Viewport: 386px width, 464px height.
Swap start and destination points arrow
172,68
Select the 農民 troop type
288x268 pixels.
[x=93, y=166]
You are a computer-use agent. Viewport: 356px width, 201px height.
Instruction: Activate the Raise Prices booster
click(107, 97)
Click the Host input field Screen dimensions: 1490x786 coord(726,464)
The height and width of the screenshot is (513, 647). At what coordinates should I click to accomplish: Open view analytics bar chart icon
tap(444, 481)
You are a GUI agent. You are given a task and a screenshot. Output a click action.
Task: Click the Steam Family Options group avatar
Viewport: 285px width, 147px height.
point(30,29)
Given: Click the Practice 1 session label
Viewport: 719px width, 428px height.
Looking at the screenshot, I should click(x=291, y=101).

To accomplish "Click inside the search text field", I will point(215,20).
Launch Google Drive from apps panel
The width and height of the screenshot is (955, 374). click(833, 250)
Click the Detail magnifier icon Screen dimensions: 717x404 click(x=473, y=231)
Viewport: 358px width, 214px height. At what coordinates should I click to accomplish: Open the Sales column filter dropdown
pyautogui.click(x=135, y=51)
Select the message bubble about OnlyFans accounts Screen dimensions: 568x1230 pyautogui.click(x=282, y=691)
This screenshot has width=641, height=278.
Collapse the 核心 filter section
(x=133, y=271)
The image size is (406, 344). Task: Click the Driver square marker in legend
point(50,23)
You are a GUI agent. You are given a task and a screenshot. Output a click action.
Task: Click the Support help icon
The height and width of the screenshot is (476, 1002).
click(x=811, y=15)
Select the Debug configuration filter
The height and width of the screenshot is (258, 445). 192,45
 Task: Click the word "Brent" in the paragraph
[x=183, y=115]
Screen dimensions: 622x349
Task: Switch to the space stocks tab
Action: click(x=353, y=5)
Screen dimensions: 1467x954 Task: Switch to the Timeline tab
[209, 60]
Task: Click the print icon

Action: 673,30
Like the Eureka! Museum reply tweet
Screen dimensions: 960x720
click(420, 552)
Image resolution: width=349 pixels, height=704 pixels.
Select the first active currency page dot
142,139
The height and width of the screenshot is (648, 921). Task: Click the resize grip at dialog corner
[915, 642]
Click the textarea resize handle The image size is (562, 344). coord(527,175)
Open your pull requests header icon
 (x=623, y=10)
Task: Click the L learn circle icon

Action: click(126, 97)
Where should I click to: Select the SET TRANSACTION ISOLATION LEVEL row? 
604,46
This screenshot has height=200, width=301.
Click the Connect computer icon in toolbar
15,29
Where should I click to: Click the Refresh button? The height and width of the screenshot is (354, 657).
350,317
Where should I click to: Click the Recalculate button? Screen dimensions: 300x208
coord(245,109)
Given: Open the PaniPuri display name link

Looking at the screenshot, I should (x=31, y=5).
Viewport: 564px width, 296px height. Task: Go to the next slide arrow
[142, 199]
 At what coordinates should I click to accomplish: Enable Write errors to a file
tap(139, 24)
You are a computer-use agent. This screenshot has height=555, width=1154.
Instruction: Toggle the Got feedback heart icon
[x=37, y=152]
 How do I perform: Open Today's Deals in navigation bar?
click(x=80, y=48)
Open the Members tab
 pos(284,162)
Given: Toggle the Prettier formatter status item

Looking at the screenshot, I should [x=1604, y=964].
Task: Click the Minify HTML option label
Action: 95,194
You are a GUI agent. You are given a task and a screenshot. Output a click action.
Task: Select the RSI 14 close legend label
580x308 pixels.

▶ Problem to work on
Retype each record. Keep every character as it is.

▶ Written solution
Viewport: 386px width, 464px height.
Swap start and destination points arrow
172,68
Select the 農民 troop type
288x268 pixels.
[x=93, y=166]
You are a computer-use agent. Viewport: 356px width, 201px height.
Instruction: Activate the Raise Prices booster
click(107, 97)
Click the Host input field Screen dimensions: 1490x786 coord(726,464)
The height and width of the screenshot is (513, 647). At what coordinates should I click to accomplish: Open view analytics bar chart icon
tap(444, 481)
You are a GUI agent. You are given a task and a screenshot. Output a click action.
Task: Click the Steam Family Options group avatar
Viewport: 285px width, 147px height.
point(30,29)
Given: Click the Practice 1 session label
Viewport: 719px width, 428px height.
Looking at the screenshot, I should click(x=291, y=101).

To accomplish "Click inside the search text field", I will point(215,20).
Launch Google Drive from apps panel
The width and height of the screenshot is (955, 374). click(833, 250)
Click the Detail magnifier icon Screen dimensions: 717x404 click(x=473, y=231)
Viewport: 358px width, 214px height. At what coordinates should I click to accomplish: Open the Sales column filter dropdown
pyautogui.click(x=135, y=51)
Select the message bubble about OnlyFans accounts Screen dimensions: 568x1230 pyautogui.click(x=282, y=691)
This screenshot has width=641, height=278.
Collapse the 核心 filter section
(x=133, y=271)
The image size is (406, 344). Task: Click the Driver square marker in legend
point(50,23)
You are a GUI agent. You are given a task and a screenshot. Output a click action.
Task: Click the Support help icon
The height and width of the screenshot is (476, 1002).
click(x=811, y=15)
Select the Debug configuration filter
The height and width of the screenshot is (258, 445). 192,45
 Task: Click the word "Brent" in the paragraph
[x=183, y=115]
Screen dimensions: 622x349
Task: Switch to the space stocks tab
Action: click(x=353, y=5)
Screen dimensions: 1467x954 Task: Switch to the Timeline tab
[209, 60]
Task: Click the print icon

Action: 673,30
Like the Eureka! Museum reply tweet
Screen dimensions: 960x720
click(420, 552)
Image resolution: width=349 pixels, height=704 pixels.
Select the first active currency page dot
142,139
The height and width of the screenshot is (648, 921). Task: Click the resize grip at dialog corner
[915, 642]
Click the textarea resize handle The image size is (562, 344). coord(527,175)
Open your pull requests header icon
 (x=623, y=10)
Task: Click the L learn circle icon

Action: click(126, 97)
Where should I click to: Select the SET TRANSACTION ISOLATION LEVEL row? 
604,46
This screenshot has height=200, width=301.
Click the Connect computer icon in toolbar
15,29
Where should I click to: Click the Refresh button? The height and width of the screenshot is (354, 657).
350,317
Where should I click to: Click the Recalculate button? Screen dimensions: 300x208
coord(245,109)
Given: Open the PaniPuri display name link

Looking at the screenshot, I should (x=31, y=5).
Viewport: 564px width, 296px height. Task: Go to the next slide arrow
[142, 199]
 At what coordinates should I click to accomplish: Enable Write errors to a file
tap(139, 24)
You are a computer-use agent. This screenshot has height=555, width=1154.
Instruction: Toggle the Got feedback heart icon
[x=37, y=152]
 How do I perform: Open Today's Deals in navigation bar?
click(x=80, y=48)
Open the Members tab
 pos(284,162)
Given: Toggle the Prettier formatter status item

Looking at the screenshot, I should [x=1604, y=964].
Task: Click the Minify HTML option label
Action: 95,194
You are a GUI agent. You are given a task and a screenshot. Output a click action.
Task: Select the RSI 14 close legend label
580x308 pixels.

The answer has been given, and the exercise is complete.